ボーイがシャンパン『ベル・エポック』の栓を抜く・・・天使のためいき。

ベル・エポック専用の模様が入った綺麗なシャンパングラス。

ヘルプの女の子2人とママ、5人でシャンパンを飲み干す。

小皿に虎屋の羊羹が、カットされて載っている。

俺が甘い物も食べるのを知って、ママの京子が出させたのだろう。

ママが、今日はヘルプの女の子の誕生日だと言い、1人を指差す。

また、シャンパンだ。

いったい、銀座の子は一年に何回誕生日があるのやら。

今度は『ドン・ペリニオン』

値段はベル・エポックとかわらない。


銀座の高級クラブのシステムは不思議で、こうやって、他の女の子にシャンパンを出しても、俺がアンの客だから、アンの売り上げになる。

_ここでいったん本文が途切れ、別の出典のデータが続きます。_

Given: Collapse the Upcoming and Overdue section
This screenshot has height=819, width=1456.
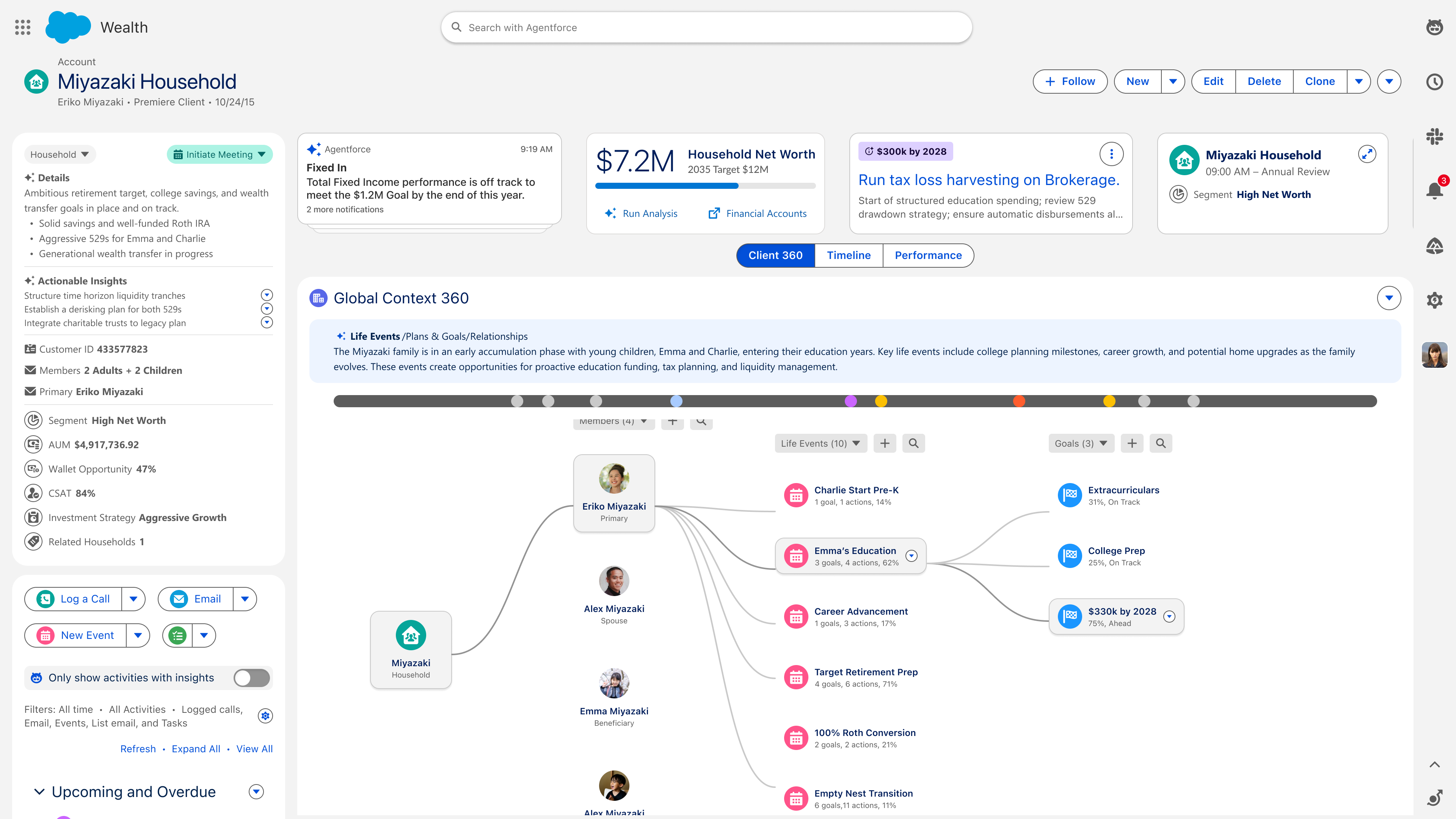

更に、俺が連れてきた人が、次に1人で来て、他の女の子と飲んでも、アンの売り上げになる。

枝(えだ)の客と呼ばれる。俺が樹の幹だ。

アンは俺の係りと言う立場になる。

その客が別の女の子を自分の係りにしたい場合は『指名変え』と言われるやり取りがなされる。

この場合、アンと店の了解を取らないとならない。

誕生日の女の子が俺に礼をいい、ホッペタにキスをする。それでもアンは笑顔でいられる訳だ。


俺も気分よく盛り上がり、自分の帰国祝いだなどと言い、『ドン・ペリニオン』のピンクを開ける。通称ピンドン。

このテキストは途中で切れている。